--- START ---
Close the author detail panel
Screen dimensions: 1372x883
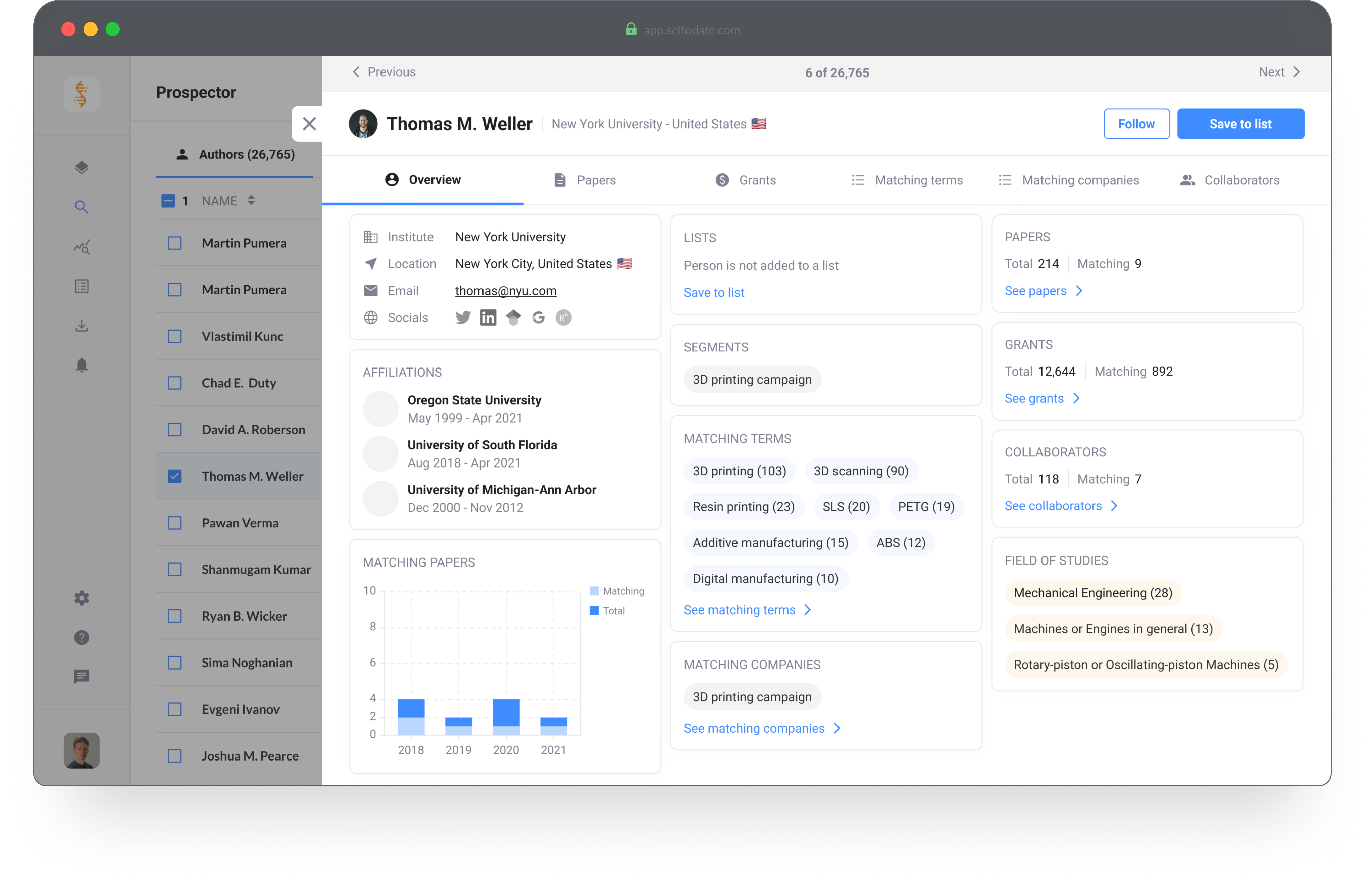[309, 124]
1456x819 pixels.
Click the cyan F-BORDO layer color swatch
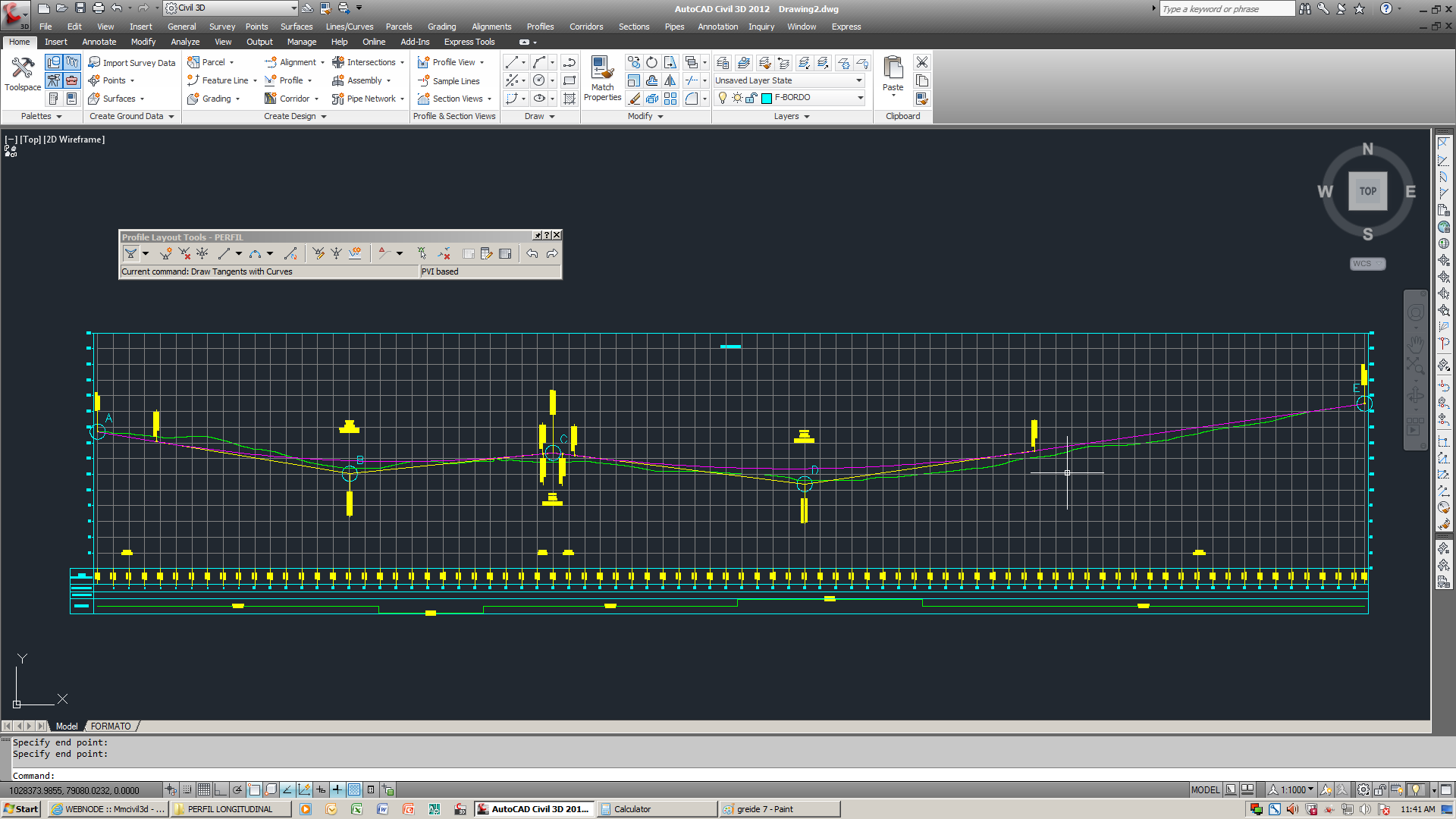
--- END ---
Could you pull every line of text out of the records above, unchanged, and leave the pictures out?

> COMPLETED EXERCISE
Close the author detail panel
Screen dimensions: 1372x883
[309, 124]
1456x819 pixels.
Click the cyan F-BORDO layer color swatch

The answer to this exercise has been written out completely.